Комментарий |

Новые лица русской прозы 3. Ищущий правду

Новые лица русской прозы 3

Ищущий правду

Почему-то в Москве иные литературные деятели ждут от автора из
провинции чего-то простецкого, брутального или хоть надрывного
– и это очень даже могут оценить, расхвалить. Ждут кого-то в «есенинских»
лаптях или уж со зрячим «астафьевским» посохом. Ждут «деревенщину»,
как это сами же убого понимают. Но умная сложная проза из провинции
рождает некое неприятие, даже сопротивление, кажется противоестественной,
хоть глубокое и может прийти – из глубины.

В американской глубинке явился талант Фолкнера. Кафка мучился
своими вселенскими страданиями не где-нибудь, а в провинциальном
городке. Пришёл из Воронежа в литературу Платонов. Ну, а Гоголь?
Вот уж всем пример! Это не совпадение, по-моему, а закономерность:
большое не может появиться без малого, то есть и вселенских страданий
и глубины не явится без ущемлённости и ощущения жизни в какой-то
абсолютной чёрной дыре. И немножко уж согрешу, но позволю себе
такое библейское сравнение: легче верблюду пройти через угольное
ушко, чем додуматься до глубин жизни самодовольному и обласканному
столицами пупку всех вселенных.

Один из моих любимых авторов – это Вампилов. Люблю не только им
написанное, но и всю его судьбу, как будто это трагическое и настоящее,
вампиловское же произведение.
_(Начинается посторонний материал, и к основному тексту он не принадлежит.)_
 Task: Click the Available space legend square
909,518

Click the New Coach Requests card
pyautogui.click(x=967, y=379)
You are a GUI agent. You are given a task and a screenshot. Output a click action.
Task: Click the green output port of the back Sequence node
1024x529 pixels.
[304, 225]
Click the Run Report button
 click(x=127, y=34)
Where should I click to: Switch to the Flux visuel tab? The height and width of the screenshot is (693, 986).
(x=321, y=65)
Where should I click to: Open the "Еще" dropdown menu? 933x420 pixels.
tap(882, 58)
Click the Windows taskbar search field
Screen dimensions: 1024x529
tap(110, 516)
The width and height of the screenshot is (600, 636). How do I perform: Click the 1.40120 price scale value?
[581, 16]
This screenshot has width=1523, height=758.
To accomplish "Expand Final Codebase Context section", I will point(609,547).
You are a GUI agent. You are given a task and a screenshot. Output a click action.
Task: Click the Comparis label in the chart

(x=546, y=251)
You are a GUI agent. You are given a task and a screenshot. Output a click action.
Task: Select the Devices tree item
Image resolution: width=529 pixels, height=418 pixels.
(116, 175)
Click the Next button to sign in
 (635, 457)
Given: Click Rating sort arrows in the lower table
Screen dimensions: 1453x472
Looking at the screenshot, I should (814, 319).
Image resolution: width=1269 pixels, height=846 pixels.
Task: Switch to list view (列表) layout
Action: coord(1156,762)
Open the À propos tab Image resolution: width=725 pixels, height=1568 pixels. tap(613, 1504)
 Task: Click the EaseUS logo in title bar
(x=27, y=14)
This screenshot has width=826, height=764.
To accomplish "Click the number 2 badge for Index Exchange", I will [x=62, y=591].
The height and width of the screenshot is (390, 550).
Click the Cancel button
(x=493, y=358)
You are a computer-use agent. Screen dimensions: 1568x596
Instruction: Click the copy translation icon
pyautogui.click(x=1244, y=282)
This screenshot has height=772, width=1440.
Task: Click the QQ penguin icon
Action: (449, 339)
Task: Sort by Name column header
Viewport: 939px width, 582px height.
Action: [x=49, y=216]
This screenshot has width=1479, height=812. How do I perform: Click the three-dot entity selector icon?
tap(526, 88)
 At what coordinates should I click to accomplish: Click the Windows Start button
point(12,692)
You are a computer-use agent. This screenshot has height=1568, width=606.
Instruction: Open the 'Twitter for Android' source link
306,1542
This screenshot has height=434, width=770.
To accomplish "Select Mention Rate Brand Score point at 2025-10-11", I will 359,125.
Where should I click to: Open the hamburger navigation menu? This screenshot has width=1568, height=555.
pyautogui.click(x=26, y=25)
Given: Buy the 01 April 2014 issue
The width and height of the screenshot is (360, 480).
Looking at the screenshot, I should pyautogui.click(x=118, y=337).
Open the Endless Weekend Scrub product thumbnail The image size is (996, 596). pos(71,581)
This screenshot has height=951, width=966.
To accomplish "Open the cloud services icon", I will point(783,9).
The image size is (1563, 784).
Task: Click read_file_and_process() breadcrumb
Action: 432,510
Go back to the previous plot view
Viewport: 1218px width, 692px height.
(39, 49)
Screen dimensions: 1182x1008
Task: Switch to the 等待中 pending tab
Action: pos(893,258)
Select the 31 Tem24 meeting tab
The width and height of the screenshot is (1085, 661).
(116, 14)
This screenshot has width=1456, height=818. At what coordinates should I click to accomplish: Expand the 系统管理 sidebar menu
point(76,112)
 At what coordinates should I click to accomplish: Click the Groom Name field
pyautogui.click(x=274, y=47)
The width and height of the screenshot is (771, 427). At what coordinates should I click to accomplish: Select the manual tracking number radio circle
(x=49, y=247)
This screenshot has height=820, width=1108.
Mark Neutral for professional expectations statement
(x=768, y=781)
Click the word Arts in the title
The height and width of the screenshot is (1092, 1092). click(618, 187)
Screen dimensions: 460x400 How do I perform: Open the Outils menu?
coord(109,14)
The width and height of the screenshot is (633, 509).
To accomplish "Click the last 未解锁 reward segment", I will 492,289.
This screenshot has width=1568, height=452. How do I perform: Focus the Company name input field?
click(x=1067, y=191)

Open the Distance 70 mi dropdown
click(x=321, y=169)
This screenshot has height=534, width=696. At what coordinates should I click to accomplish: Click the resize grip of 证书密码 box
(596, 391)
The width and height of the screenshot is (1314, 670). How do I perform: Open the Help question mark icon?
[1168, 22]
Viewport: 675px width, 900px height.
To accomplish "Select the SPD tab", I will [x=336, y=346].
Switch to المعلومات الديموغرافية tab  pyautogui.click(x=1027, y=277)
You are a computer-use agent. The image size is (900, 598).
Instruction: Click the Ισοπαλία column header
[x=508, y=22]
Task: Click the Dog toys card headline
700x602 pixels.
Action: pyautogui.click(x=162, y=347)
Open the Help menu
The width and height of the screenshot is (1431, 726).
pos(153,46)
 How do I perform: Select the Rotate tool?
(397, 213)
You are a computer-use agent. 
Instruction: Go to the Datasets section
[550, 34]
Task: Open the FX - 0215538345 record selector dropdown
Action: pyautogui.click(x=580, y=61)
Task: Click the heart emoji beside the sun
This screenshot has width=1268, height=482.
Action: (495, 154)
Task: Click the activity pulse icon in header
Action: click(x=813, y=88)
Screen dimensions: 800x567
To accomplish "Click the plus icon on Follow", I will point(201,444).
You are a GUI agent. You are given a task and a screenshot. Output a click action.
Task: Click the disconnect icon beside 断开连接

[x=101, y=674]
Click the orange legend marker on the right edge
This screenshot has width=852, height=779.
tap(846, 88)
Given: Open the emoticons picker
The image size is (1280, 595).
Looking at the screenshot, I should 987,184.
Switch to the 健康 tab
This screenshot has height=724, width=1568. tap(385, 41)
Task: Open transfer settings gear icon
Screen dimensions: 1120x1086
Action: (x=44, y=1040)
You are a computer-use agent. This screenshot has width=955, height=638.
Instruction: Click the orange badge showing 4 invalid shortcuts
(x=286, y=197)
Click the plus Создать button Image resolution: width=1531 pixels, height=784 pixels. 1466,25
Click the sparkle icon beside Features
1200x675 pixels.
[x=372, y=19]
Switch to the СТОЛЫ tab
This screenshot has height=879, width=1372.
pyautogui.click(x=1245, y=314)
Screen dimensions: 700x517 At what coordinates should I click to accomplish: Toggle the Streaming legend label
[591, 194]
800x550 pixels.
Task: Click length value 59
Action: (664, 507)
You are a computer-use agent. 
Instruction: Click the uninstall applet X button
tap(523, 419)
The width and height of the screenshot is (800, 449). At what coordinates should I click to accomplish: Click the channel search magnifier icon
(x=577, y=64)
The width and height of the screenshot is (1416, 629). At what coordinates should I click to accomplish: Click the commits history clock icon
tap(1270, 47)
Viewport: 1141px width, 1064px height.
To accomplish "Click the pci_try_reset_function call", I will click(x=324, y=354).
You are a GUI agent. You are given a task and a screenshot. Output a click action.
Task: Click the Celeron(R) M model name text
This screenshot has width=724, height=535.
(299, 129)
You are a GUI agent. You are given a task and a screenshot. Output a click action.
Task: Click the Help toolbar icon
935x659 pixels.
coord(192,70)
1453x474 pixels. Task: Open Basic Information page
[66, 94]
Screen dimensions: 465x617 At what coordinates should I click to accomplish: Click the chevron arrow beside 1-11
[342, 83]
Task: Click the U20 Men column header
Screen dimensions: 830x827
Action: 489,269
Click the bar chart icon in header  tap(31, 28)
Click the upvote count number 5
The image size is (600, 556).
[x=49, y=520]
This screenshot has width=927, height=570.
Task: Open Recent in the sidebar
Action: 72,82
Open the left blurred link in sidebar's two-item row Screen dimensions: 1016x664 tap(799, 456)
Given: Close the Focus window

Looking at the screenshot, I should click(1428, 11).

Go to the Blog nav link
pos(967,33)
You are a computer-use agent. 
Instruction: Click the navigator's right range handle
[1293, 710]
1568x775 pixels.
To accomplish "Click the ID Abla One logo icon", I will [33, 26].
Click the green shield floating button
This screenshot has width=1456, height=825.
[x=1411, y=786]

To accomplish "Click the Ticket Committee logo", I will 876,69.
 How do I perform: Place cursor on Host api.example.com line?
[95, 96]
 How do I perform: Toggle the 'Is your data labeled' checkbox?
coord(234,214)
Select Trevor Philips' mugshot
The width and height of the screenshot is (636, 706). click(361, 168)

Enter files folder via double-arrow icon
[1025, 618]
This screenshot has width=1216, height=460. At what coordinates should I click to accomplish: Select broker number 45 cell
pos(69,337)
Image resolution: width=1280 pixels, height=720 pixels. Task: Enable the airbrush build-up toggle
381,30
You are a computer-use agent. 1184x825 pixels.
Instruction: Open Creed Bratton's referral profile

Это гений, но откуда пришедший к
нам и о чём писавший? Думаю, до конца оставался именно провинциальным
автором, то есть никогда не отрекался от себе самого и своей этой
ущемлённости, малости. Иногда провинциальный автор заноситься
выше этой своей малости, что дана ему как и талант – от Бога,
или центром всех вселенных объявляется свой шесток. Провинциальное
местничество – это такое же зло, что и столичное высокомерие.
Но мы ведь одного народа люди и одной культуры. И событие должно
быть лишь одно – новый, открытый нами в России литературный талант
или прочитанное на русском нашем родном языке новое талантливое
литературное произведение.

В прозе Виктора Никитина меня поразила сразу же какая-то умолкшая,
было, в нашей литературе «вампиловская» скромность, строгость,
обыденность – и та внутренняя, выношенная боль за всем, по которой
чувствуешь, что человек не просто что-то пишет, но прежде всего
сам для себя ищет правду.

Он не умнее и не глупее своего читателя, не праведнее, но и не
циничней: он такой, что и ты, которому дана жизнь, которой как
будто позабыто было кем-то внушить цель и смысл. Их должно каждому
из нас каждый Божий день находить, чтобы жить. Жить пусть суетно,
грешно, но всё же понимая в конце концов, зачем и для чего. Герой
прозы Никитина – городской человек. Тот, что живёт в одинаковых
панельных домах, ходит в одинаковой одежде по одинаковым улицам,
ест одинаковую еду из гастрономов. У него много пустого – тягостного
лишнего времени. В его жизни всё сложно, потому что давно она
лишилась той простоты природной, когда люди жили на земле, что
их кормила, как бы и не по своей воле, вынужденные ходить по кругу
одних же земных превращений, дающих на каждый день хлеб насущный,
какой уж есть. Город же – «cтрашная сила». Достать или добыть
за деньги – вот круг жизни человека городского, почти не сулящий
преград, если есть что купить и что продать. Город – это по сути
свобода. Потому и мечты о жизни в городе, скажем, для деревенских
людей – это мечты даже не о благополучии лёгком, а о свободе.
И только тому, кто родился в городе, дано бывает понять, что свобода
эта оборачивается то жестоким абсурдом, то нравственным тупиком.
Что лёгкая жизнь в городе, пускает на воздух личность человеческую,
а одинаковость всего, простота устройства её, штамповка городская
людей – обезличивает как болванку.

В прозе Никитина, однако, нет известной тоски «по земле», что
бывает зачастую сильно театральной, если не лживой. Это очень
честный взгляд: где-то в деревне его герои, наверное, уже просто
бы вешались от абсурда и тоски. Потому и положение их почти безвыходно.
Спасает лишь трезвость, способность мыслить, отчёт самому себе
в происходящем – хоть отчего-то не спасает сострадание или возможность
любви.

В рассказе «Война» герой мог спастись состраданием к идиоту, что
долбит и долбит этажом ниже по батарее, изуродованный так вот
на какой-то войне: но вместо этого, герой рассказа тем же молотком
всё крушит у соседей – и только тогда получает облегчение. Или
в рассказе «Вызов», герой может спастись любовью к женщине, но
в нём отчего-то нет этой способности спасительной к любви – и
он остаётся лишь шофёром-поденщиком, нанятым такой же одинокой
и страдающей от своего одиночества, как и он, женщиной, для поездок
по любовникам, от которых ей лишь тошно, потому что они сулят
и ей не любовь – а стыд, обман или предательство.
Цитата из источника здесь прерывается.